Monday, 8/11/97

Paige to head NASA's next venture
onto Red Planet

SCIENCE: Team faces challenge of working with cost constraints
By Cecelia Fuentes
Daily Bruin Contributor

UCLA professor and alumnus David Paige is working tirelessly on the next Mars Surveyor Program (MSP) '98 lander mission called "The Mars Volatile and Climate Surveyor" (MVACS). Due to launch on January 8, 1999, there is little time and no money to waste.

In his stuffy office, amid stacks of data covering the tables and overflowing to the floor, he seems not at all affected by the "severe cost constraints" imposed by the National Aeronautics and Space Administration (NASA). Instead, he seems excited by the challenge.

"I make the analogy of movie making," Paige said, "where you have a lot of people who do different things and one management structure like NASA and the Jet Propulsion Laboratory (JPL)."

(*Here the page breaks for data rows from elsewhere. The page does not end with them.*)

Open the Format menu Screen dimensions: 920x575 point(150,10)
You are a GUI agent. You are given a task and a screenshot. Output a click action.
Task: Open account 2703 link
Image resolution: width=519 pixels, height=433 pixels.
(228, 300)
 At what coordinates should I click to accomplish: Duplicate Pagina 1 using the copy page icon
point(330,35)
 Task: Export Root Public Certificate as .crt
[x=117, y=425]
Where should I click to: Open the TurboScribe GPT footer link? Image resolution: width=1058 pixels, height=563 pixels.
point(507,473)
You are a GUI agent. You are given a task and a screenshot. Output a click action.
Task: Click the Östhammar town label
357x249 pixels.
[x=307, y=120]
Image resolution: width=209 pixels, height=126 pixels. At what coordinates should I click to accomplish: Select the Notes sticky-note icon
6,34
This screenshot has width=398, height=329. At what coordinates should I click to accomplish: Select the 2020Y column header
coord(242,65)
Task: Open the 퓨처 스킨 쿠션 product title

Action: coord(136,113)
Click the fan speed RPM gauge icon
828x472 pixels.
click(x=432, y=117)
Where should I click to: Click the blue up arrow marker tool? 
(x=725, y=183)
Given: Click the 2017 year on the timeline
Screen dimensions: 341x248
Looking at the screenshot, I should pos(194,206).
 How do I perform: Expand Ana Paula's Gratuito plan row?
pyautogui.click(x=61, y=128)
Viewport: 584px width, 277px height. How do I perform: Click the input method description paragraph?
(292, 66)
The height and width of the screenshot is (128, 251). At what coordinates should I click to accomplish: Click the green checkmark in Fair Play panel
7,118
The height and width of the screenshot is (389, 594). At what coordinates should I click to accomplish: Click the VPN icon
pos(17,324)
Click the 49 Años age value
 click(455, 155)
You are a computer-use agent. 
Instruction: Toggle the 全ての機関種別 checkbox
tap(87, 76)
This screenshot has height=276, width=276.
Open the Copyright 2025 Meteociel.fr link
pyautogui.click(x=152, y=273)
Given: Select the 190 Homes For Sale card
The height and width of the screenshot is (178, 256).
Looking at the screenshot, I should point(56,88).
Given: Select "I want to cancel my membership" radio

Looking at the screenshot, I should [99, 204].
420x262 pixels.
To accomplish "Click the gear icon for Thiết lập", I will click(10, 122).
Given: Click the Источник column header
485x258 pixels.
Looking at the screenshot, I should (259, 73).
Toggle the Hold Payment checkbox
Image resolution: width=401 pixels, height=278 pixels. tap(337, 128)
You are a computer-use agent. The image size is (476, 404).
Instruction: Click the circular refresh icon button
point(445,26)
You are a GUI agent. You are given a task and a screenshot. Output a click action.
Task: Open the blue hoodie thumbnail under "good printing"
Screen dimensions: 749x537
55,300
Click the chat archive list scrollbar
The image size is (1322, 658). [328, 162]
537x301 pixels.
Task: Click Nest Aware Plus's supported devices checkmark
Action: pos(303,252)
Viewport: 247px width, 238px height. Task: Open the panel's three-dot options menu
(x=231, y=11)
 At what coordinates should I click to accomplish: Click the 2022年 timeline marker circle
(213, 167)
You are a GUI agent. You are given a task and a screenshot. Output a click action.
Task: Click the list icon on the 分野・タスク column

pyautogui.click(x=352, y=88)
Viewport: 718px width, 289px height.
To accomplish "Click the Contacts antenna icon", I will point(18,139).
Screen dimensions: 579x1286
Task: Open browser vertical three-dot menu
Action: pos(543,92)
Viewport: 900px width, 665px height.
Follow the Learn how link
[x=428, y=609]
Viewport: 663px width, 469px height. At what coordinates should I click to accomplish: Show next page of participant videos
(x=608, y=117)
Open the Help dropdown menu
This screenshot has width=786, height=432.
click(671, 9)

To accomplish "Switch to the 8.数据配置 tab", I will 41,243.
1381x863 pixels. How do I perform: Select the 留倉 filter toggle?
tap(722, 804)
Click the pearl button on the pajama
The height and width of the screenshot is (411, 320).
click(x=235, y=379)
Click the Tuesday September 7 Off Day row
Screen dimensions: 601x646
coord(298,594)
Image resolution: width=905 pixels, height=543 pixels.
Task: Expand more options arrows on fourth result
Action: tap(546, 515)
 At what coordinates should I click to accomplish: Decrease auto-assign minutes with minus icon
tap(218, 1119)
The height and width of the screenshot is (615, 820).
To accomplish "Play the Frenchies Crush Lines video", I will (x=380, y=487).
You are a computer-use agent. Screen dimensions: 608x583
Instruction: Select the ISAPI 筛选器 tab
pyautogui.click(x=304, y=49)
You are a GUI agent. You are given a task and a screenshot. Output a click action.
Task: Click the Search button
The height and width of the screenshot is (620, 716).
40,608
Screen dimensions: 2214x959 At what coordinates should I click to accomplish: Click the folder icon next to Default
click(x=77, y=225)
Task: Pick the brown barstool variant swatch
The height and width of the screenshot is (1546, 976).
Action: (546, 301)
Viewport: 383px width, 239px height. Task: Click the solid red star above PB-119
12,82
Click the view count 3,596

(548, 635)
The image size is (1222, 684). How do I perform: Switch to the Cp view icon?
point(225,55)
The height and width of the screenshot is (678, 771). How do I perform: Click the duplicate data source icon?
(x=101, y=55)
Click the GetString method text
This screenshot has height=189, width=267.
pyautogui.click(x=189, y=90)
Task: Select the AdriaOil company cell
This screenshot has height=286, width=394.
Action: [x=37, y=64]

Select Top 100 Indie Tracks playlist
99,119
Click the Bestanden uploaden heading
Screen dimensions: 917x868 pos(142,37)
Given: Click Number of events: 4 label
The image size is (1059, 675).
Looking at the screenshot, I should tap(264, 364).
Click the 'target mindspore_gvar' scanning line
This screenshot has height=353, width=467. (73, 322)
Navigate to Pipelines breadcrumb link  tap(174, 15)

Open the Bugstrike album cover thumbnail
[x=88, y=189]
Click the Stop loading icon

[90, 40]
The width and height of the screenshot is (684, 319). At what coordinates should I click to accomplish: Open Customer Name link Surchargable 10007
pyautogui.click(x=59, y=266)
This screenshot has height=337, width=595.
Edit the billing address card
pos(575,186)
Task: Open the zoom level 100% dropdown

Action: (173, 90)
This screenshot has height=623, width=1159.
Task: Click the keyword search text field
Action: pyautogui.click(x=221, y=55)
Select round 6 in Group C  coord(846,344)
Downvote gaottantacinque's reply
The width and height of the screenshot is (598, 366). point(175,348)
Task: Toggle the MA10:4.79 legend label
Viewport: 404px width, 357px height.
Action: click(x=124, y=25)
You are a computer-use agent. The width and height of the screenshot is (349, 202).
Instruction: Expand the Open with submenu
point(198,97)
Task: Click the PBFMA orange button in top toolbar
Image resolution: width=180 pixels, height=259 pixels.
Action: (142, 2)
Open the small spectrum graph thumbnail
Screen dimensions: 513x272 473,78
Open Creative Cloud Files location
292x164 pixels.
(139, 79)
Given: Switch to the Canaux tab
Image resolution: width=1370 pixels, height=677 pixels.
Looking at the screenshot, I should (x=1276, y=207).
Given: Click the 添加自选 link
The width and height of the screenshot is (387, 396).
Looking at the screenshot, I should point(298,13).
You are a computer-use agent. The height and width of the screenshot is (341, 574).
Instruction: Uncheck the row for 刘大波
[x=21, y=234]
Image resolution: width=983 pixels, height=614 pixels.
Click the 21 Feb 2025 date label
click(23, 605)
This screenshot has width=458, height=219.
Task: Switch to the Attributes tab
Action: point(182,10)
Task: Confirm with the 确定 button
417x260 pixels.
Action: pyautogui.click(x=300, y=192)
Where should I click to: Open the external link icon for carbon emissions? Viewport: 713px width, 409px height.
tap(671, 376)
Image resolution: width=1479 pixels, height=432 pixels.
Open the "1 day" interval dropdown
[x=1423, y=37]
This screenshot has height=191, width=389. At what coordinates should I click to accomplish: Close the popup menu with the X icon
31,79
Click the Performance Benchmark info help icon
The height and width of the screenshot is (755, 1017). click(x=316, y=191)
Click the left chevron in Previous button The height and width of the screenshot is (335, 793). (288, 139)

As principal investigator of a team of international scientists and engineers, Paige will have responsibility for the overall success of MVACS. Mission Control for the science team during the prime mission, where Paige will be in command, will be managed from UCLA's new Science and Technology Building in Westwood.

The MSP is a series of NASA missions to explore the Red Planet. The program will launch orbiting or landing vehicles each 26 months over the next decade. In keeping with the "better faster, cheaper," mode set by NASA Administrator Dan Goldin (in response to the loss of the Mars Observer in 1993), each mission will adhere to a $150 million price cap.

"It is becoming increasingly clear that the old way of doing things - huge budgets, packing every instrument and science experiment desired onto a spacecraft, and placing all the risk into a large, one-time shot at space - is over," wrote David Dubov, in the "Martian Chronicle," a publication of the Mars Exploration Program at JPL in Pasadena.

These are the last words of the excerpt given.